LESETEXT:
Da wir pure play sind, ist ja sozusagen schon die Luft, die wir atmen, digital.

Dennoch: Der wichtigste Schritt war kurz nach meinem Start die Umstellung von Wasserfall auf agile Arbeitsweisen. Das hat unser Unternehmen fundamental verändert – und zwar in jeder Hinsicht. Ohne diesen Schritt hätten wir längst nicht die gleiche Innovationspower und schon gar nicht die gleiche Unternehmenskultur.

Das Prinzip „build, measure, learn“ und die damit verbundene Bereitschaft, Fehler in Kauf zu nehmen, schnell aus ihnen zu lernen und die nächste Optimierung oder gar den ganz neuen Ansatz in Angriff zu nehmen, steht dafür, dass wir die Balance aus startupiger Kreativunruhe und hoher Professionalität leben. Nur so waren wir in der Lage, unsere strategische Entwicklung zum Full-Service-Provider in nur zwölf Monaten zu realisieren, unsere Monetarisierungsmodelle dabei nach Angebot und Device zu differenzieren und auf Trends, wie z.B. Gamification, schnell zu reagieren. Oder kurz: In einem hoch kompetitiven und disruptiven Markt im Tripple Play Web, mobile und social erfolgreich zu sein.

9) CEO, CDO, CIO, CTO, CMO, CFO, …– wer sollte die Digitalisierung der Unternehmen vorantreiben und warum?

Ohne den CEO geht gar nichts – und der bewirkt nichts, wenn er seine Organisation nicht richtig aufstellt und seine Führungskräfte und die Mitarbeiter nicht hinter sich bringt.
Walk the talk!

AUFGABEN:
1. Gib den Text zur Digitalisierung zwischen „9) CEO, CDO, CIO, CTO, CMO, CFO, …–“ und „hinter sich bringt.“ einschließlich erneut wieder und benenne dabei „CEO“ überall in „Vorstandschef“ um.
2. Schreib den Text zur Digitalisierung im Anschluss an seinen letzten Satz weiter.

BEREITGESTELLTE DATEN:
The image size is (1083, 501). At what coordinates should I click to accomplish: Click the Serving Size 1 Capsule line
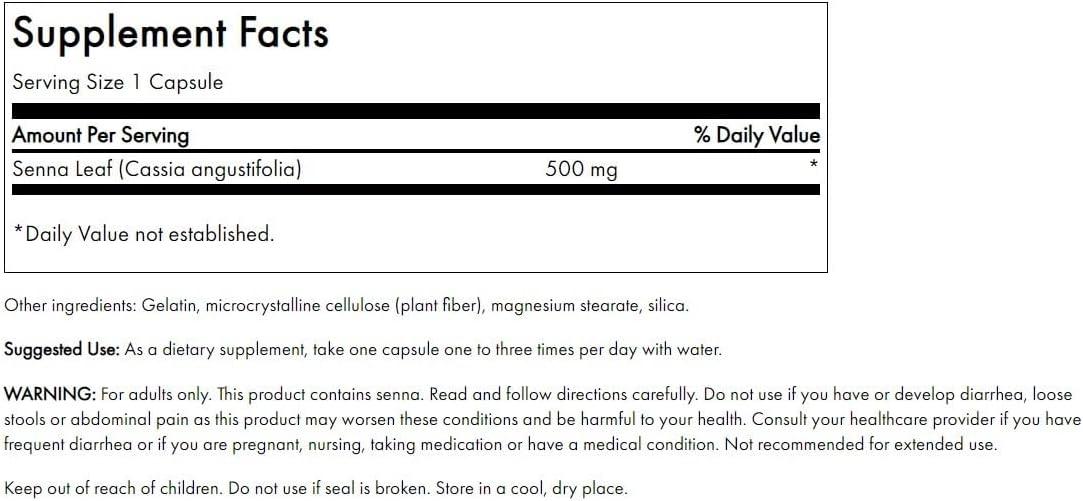point(117,83)
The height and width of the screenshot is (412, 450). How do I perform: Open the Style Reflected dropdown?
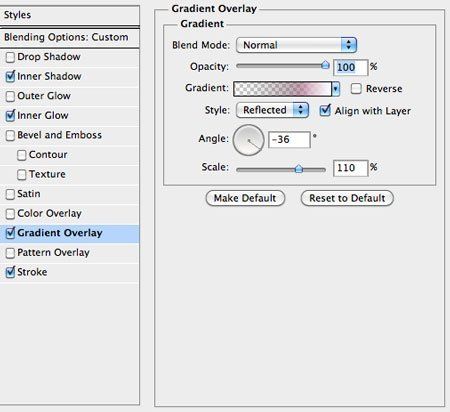pos(272,110)
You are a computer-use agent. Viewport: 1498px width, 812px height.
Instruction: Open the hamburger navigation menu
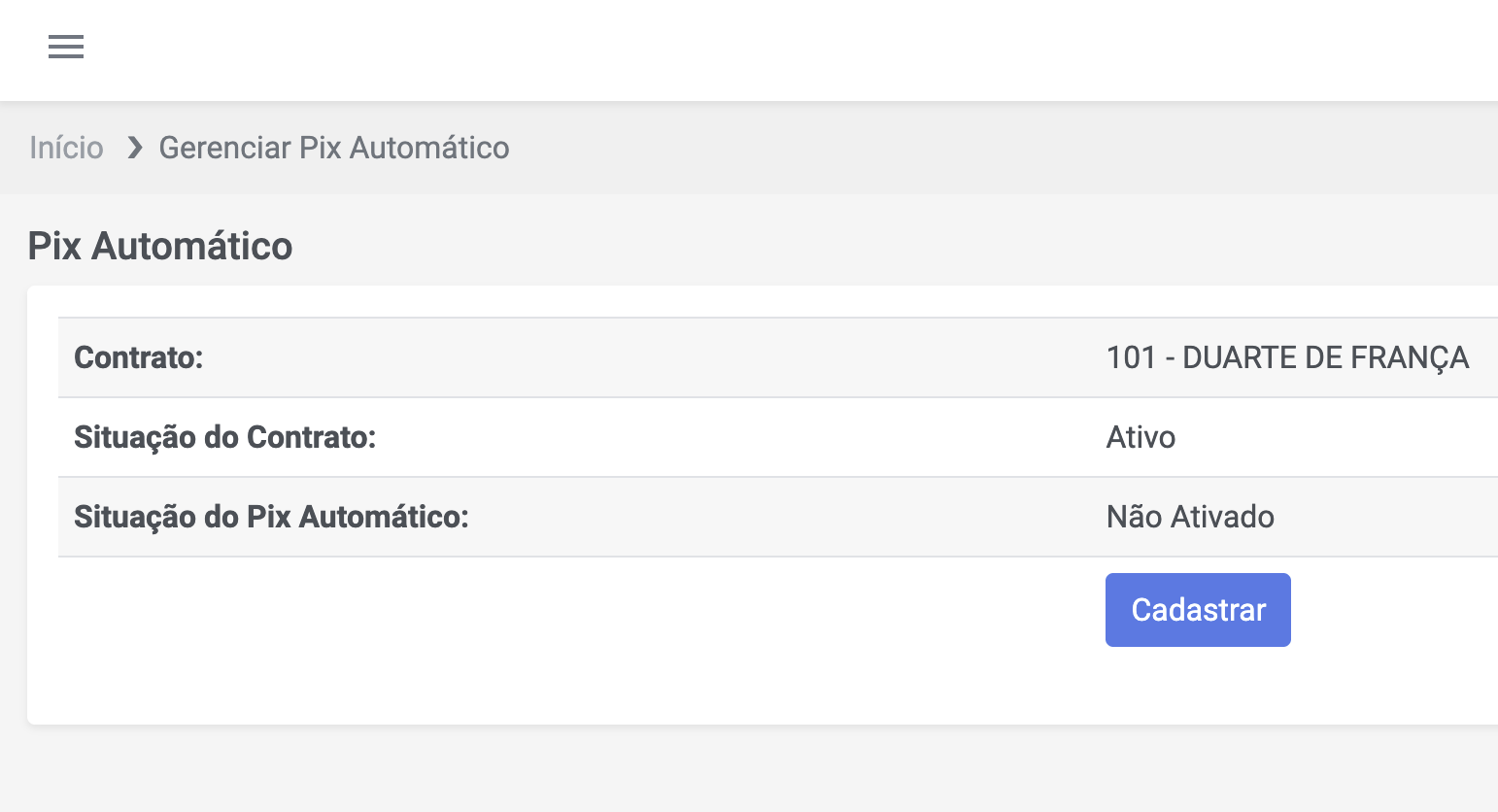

LÖSUNGEN:
1.
9) Vorstandschef, CDO, CIO, CTO, CMO, CFO, …– wer sollte die Digitalisierung der Unternehmen vorantreiben und warum?

Ohne den Vorstandschef geht gar nichts – und der bewirkt nichts, wenn er seine Organisation nicht richtig aufstellt und seine Führungskräfte und die Mitarbeiter nicht hinter sich bringt.

2.
10) Wandel ist stets eine Herausforderung. Wie kann es gelingen, dabei alle Mitarbeiter mitzunehmen?

„People do not resist change – they resist being changed.“

Damit Veränderung in Unternehmen erfolgreich stattfinden kann, muss die Sinnfrage beantwortet werden, also Notwendigkeit und Nutzen – für das Unternehmen und den Mitarbeiter. Und dann muss die eigene Rolle klar sein, denn nur dann kann jeder Mitarbeiter Verantwortung übernehmen und sich als aktiven Gestalter des Veränderungsprozesses begreifen. Das ist eine riesige Herausforderung an Kommunikationskultur, Unternehmenskultur und Personalarbeit, vor allem für tradierte Unternehmen.

11) Digitaler Enthusiasmus ist für Sie?

Hoppla, gibt´s das denn – und was ist dann der analoge Enthusiasmus?

Wikipedia belehrt mich gerade, dass „Enthusiasmus“ ursprünglich die Besessenheit durch einen Gott beschreibt. Also, das geht mir dann doch zu weit…

Offenheit, Neugier, Staunen, Begeisterung und Gestaltungswille – aber ohne Fortschritts-Tschakkatschakka

Vielen Dank, liebe Frau Bruder!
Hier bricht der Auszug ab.